I tutaj pojawia się wymiar historii, o którym już tak bardzo nie lubimy słuchać.  Nie każdego z nas cieszy powrót tych, którzy zbłądzili. Gdy patrzymy na całą sytuację obok, wtedy często bliżej nam do faryzeuszy, którzy patrzą na ludzi wyliczając ich dobre i złe uczynki. Kiedy cała sytuacja dotyczy kogoś innego, wtedy już tak chętnie nie słuchamy o kochającym Bogu, który chce przyjąć każdego. Jeśli my już kogoś przekreśliliśmy, to dlaczego Bóg go przyjmuje?

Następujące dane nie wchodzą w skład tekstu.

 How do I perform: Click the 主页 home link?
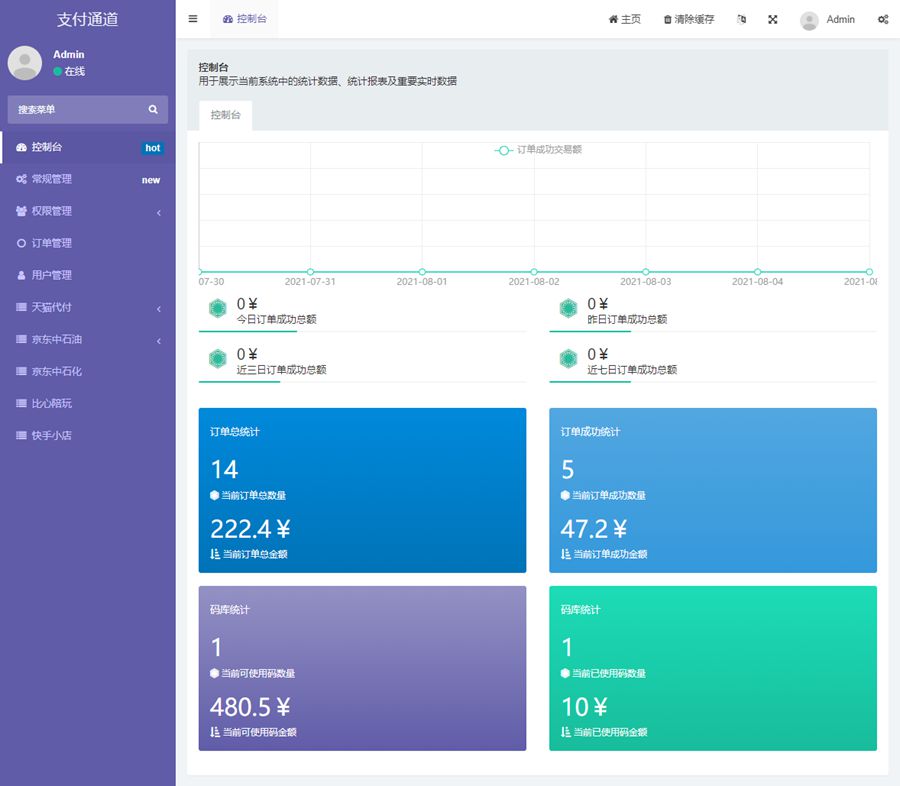pyautogui.click(x=625, y=19)
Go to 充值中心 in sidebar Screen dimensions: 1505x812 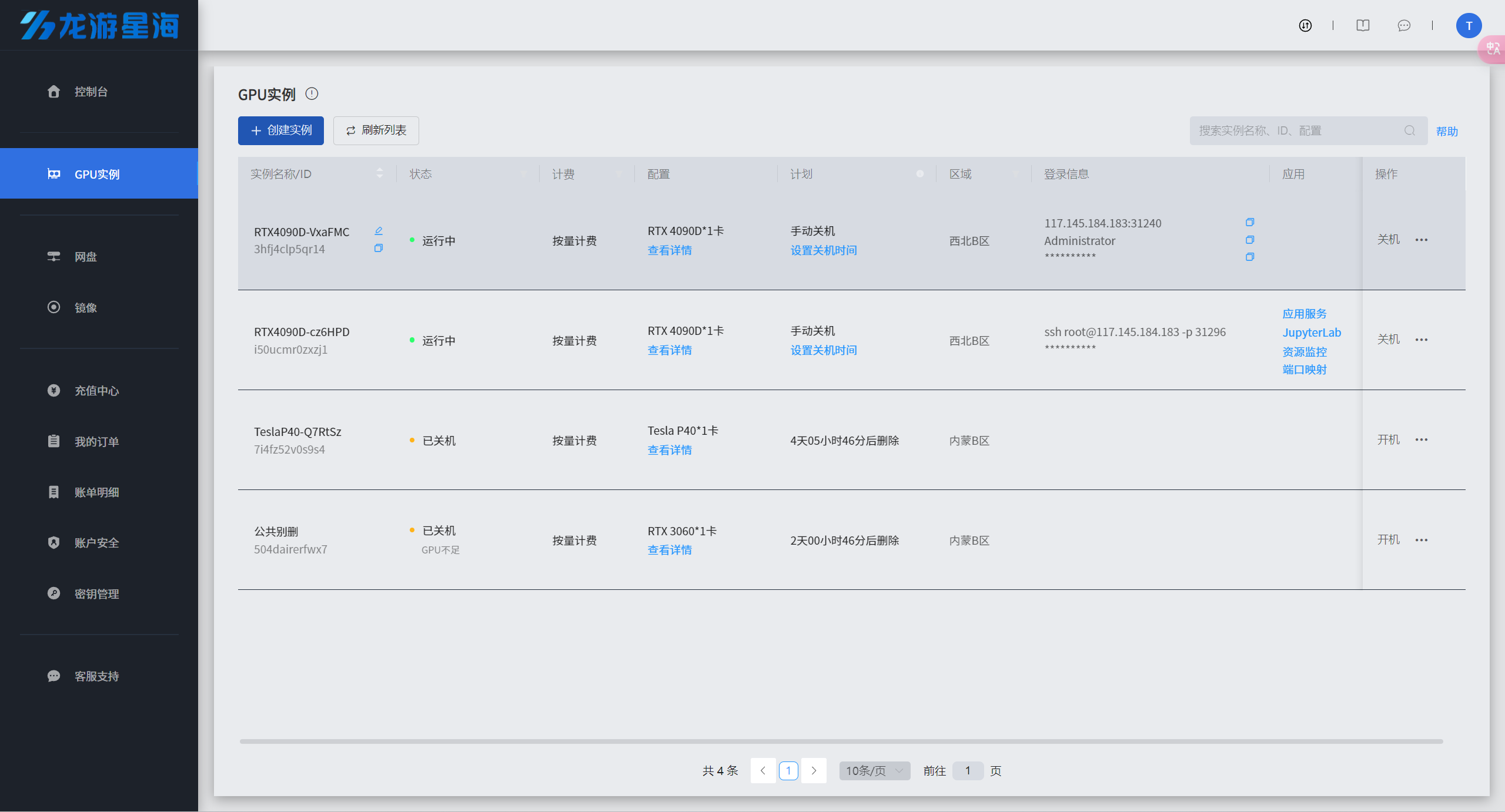(96, 391)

Często jako przykładni, porządni ewangelicy myślimy o sobie bardzo wiele. Byliśmy ochrzczeni, konfirmowani, może nawet chodzimy do kościoła co niedzielę, żyjemy w miarę przykładnie i wydaje nam się, że nikomu za bardzo nie szkodzimy. Gdy spotykamy kogoś, kto jest naszym dokładnym przeciwieństwem, kogo życie pozostawia wiele do życzenia i nie pasuje do ideału, który mamy gdzieś z tył głowy, wtedy nie raz pojawiają się w nas osądzające myśli. Przecież Bóg nie może potraktować jego tak samo jak mnie. On nie zasłużył. Nie zasłużył na wybaczenie, nie zasłużył na Boża miłość i na to, żeby mógł zacząć życie od nowa. Nawet jeśli tego nie powiemy, to gdzieś w nas siedzi często takie ludzie poczucie sprawiedliwości jak u starszego syna, które nakazuje nam upominać się o swoje. Boża sprawiedliwość jest jednak zupełnie inna i w pełni rozumiemy ją dopiero wtedy, gdy zdamy sobie sprawę z tego, jak wiele nam przebaczono, gdy zauważymy, że to nasze przykładne życie wcale nie jest takie idealne jak myśleliśmy.

Jednak nasza postawa wobec innych ludzi mówi o nas bardzo wiele. Wśród wielu powodów jakie podają ludzie, którzy zniechęcili się do Kościoła, jest właśnie odtrącenie przez jego członków. Co prawda Bóg przebacza nawet wtedy, gdy ludzi nie przebaczają, ale to właśnie my jako wierzący jesteśmy powołani do tego, by całym swoim życiem pokazywać na Niego. Pokazywać na tego, który zawsze wybacza i daje to, na co nie zasłużyliśmy. Zastanówmy się do której postawy nam bliżej. Czy do kochającego ojca, który nie pyta, tylko wybiega na spotkanie czy do starszego syna, który jest zazdrosny i nie chce się dzielić miłością ojca z młodszym bratem?